- **Required action**: Rewrite the lines from the line with "This screenshot has height=646, width=1508." to the line with "route-overlay is located", swapping "Where is" for "Where can I find" and leaving everything else unchanged.

- **Record extracts**:
--------------------
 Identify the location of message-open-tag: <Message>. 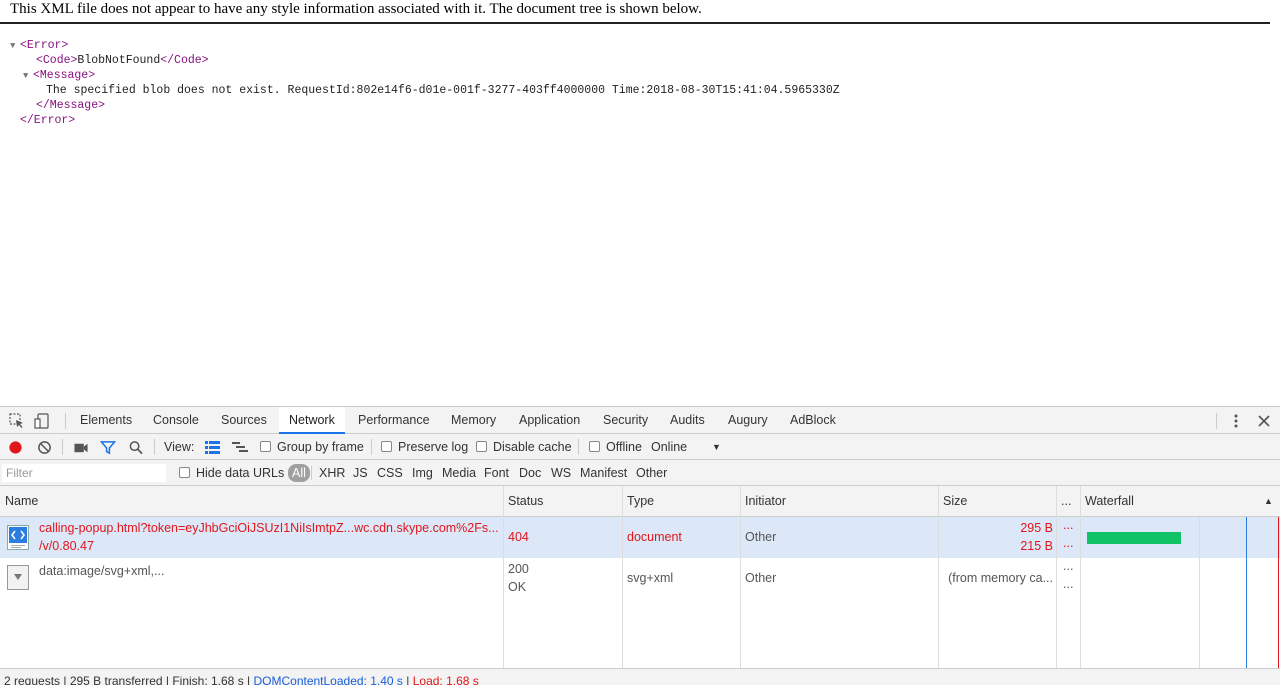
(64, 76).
--------------------
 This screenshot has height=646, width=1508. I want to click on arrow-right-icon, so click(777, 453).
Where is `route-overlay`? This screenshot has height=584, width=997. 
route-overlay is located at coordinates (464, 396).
--------------------
- **Output for this exercise**:
 This screenshot has height=646, width=1508. I want to click on arrow-right-icon, so click(777, 453).
Where can I find `route-overlay`? This screenshot has height=584, width=997. 
route-overlay is located at coordinates (464, 396).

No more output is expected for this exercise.